El Consejo Consultivo de la Lotería Nacional de Republica Dominicana manifestó su respaldo al anteproyecto de la nueva Ley de Juegos remitido por el Poder Ejecutivo al Congreso Nacional, destacando su importancia para fortalecer los mecanismos de control y transparencia en el sector de los juegos de azar en el país.
En una comunicación oficial dirigida al presidente del Senado, Ricardo de los Santos, y al presidente de la Cámara de Diputados, Alfredo Pacheco, el organismo expresó su beneplácito con la propuesta legislativa que plantea la creación de la Dirección General de Juegos de Azar como nuevo órgano regulador.

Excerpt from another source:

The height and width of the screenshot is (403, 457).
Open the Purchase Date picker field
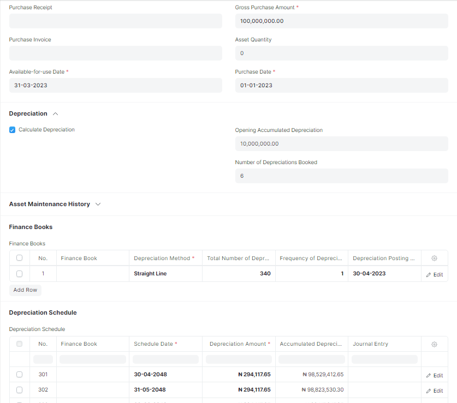341,85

“El objetivo fundamental de esta iniciativa es crear mejores controles sobre el juego, brindando a la sociedad un verdadero instrumento de control, seguridad, transparencia y con el poder suficiente para establecer sanciones contra posibles violaciones”, señala la carta y firmada por todos los miembros del Consejo Consultivo.
El consejo destacó que desde su creación ha coincidido con los esfuerzos del presidente de República Dominicana, Luis Abinader, para establecer mecanismos institucionales que aseguren mayor control en los juegos de azar, al tiempo que reiteró el llamado a los legisladores a tomar con la debida seriedad esta propuesta que busca beneficiar a la sociedad en su conjunto.
República Dominicana presenta una nueva Ley de Juegos
En un nuevo intento por ordenar la industria del juego en República Dominicana, el Gobierno presentó un proyecto de ley que, si bien apunta a la regulación del sector, pone el foco casi exclusivamente en la recaudación fiscal.
La propuesta crea una nueva Dirección General de Juegos de Azar (DGJA), bajo la órbita del Ministerio de Hacienda, que se enfocará en el registro, control, fiscalización y otorgamiento de licencias, abarcando desde bancas deportivas y casinos hasta apuestas online, tragamonedas, rifas y loterías electrónicas.
En el texto, el Estado establece impuestos específicos para cada modalidad. Las bancas deportivas deberán abonar más de 794 mil pesos dominicanos para habilitar sus operaciones, además de un tributo anual que ronda los 386 mil en zonas urbanas y un 1 por ciento adicional sobre las ventas brutas.
Las plataformas online, por su parte, enfrentarán impuestos del 10 por ciento sobre sus ingresos, o bien una tarifa mensual fija de cinco millones de pesos, mientras se desarrolla una infraestructura tecnológica que permita fiscalizar con mayor precisión. En el caso de los casinos, se establecen montos que varían según la cantidad de mesas y tragamonedas, con cifras que abarcan entre los 14 mil y los 85 mil pesos por dispositivo o mesa de juego.
Pese al intento de actualizar el marco normativo, el proyecto no incluye políticas públicas orientadas a la prevención del juego problemático ni mecanismos concretos de protección al jugador. A diferencia de lo que ocurre en otros países de la región, donde la regulación del juego avanza de la mano de programas de autoexclusión, límites de depósito, campañas de concientización o fondos específicos para tratamientos, la propuesta en República Dominicana se limita a establecer advertencias genéricas sobre los riesgos del juego compulsivo y a prohibir el acceso de menores a las plataformas, sin profundizar en cómo garantizarlo. Así, la salud pública queda desplazada frente al interés por formalizar la actividad y asegurar una recaudación estable para el Estado.